Marchio Furga in uso dai primi anni ’60 al 1975 circa.
L'introduzione nei processi produttivi delle nuove materie plastiche, aveva accentuato la vocazione della grande azienda cannetese per le bambole. E se, fino all'immediato dopoguerra, bambole, giocattoli in legno e cavalli a dondolo si equivalevano nella produzione, con le nuove tecnologie la Furga abbandona a poco a poco il legno. Verso la fine degli anni '60 produce ancora giocattoli, ma in plastica, come "Lumirama" - rielaborazione del gioco dei chiodini che permette di creare composizioni luminose - o "Enciclopedia elettronica". Nei primi anni '70 però torna a inserire nei propri cataloghi giocattoli in legno per la prima infanzia: fu la BeroToys - attiva a Fondo, in provincia di Trento - a produrre per Furga questi giocattoli, componibili e trainabili. Si trattò forse del tentativo di occupare una fetta di mercato molto importante com'è appunto il gioco pre-scolastico e diversificare la produzione, dal momento che erano alla vista i primi sentori di una crisi - che si sarebbe rivelata profonda - della bambola tradizionale. Infatti, a metà degli anni '70 - proprio in coincidenza con una certa flessione nel mercato della bambola, l'aumento del costo del lavoro e delle materie prime, le forti turbolenze politiche e sindacali - la Furga conosce un periodo di gravi difficoltà.
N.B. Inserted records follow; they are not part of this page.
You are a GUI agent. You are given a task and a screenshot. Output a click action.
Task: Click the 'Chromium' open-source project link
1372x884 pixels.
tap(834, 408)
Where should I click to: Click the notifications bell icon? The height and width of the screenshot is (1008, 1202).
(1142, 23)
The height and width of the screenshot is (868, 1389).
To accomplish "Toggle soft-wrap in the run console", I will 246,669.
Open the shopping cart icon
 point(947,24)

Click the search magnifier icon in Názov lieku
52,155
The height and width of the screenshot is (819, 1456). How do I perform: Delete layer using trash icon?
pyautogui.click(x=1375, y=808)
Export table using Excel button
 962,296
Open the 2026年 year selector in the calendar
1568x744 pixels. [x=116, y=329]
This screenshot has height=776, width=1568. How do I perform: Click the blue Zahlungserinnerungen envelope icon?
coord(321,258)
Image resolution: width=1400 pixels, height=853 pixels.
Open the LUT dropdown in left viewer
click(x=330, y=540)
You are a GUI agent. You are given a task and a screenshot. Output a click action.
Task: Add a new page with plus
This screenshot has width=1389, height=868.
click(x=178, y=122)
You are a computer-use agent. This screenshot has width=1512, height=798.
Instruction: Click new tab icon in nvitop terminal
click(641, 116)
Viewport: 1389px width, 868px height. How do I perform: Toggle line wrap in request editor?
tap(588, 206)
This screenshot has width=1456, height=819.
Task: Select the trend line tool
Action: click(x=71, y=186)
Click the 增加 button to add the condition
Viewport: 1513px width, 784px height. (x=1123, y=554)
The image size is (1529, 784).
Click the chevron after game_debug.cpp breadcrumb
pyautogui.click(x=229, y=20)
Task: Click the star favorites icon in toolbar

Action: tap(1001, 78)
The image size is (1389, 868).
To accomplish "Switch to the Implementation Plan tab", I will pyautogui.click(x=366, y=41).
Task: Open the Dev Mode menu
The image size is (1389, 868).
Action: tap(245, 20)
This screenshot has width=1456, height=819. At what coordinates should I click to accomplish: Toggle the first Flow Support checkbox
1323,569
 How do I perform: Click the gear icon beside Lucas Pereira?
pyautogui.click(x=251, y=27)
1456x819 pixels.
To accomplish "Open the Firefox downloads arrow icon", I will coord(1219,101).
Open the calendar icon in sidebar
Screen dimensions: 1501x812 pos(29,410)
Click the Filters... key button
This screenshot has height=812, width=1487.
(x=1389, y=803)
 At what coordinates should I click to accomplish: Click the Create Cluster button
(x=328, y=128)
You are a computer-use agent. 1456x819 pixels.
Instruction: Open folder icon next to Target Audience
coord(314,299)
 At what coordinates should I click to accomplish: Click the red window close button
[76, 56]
Marchio Furga in uso dal 1975 al 1993.
Tra l'altro, nel 1975, la Famiglia Furga perde il controllo dell'azienda. E la produzione cambia con il mutare degli eventi e delle leggi di mercato: dalle bambole dedicate all'infanzia ed ai suoi giochi, si passa a bambole che non hanno più una precisa funzione ludica. Piccole pupattole collezionabili (famosa rimane la serie di "Eva nella mela", "Cacio con la pera", eccetera), magari ispirate ai personaggi televisivi, dame settecentesche, pupazzi, bambole di pezza, tutte dettate da sempre nuove e svariate esigenze del mercato moderno. Degne di nota (che qui citiamo per tutti gli altri modelli che meriterebbero di essere ricordati, ma che per ragioni di spazio non possiamo fare) rimangono "Lisa Jean", con gambe snodate alle ginocchia (almeno nella prima versione), completa di casa, mobili da giardino, piscina e quant'altro, prodotta dalla metà degli anni '70 e le bambole "Biribiki". Queste ultime, fabbricate intorno al 1990 - anche se in serie limitata e oggi poco conosciuta - indossano abiti disegnati appositamente da Biki Puccini; sono in vinile rigido, con snodi sferici agli arti collegati fra loro da elastici come nelle antiche lavorazioni. La Luigi Furga & C., che tanta parte ha avuto nella storia del giocattolo italiano, è stata chiusa nel 1993. Il marchio "Furga" rimane soltanto quale linea produttiva dell'azienda proprietaria, la Grazioli spa, che tuttora ha una lavorazione - seppur esigua - di bambole e bebès, con la riproposizione di modelli famosi come "Andrea" e "Poldina".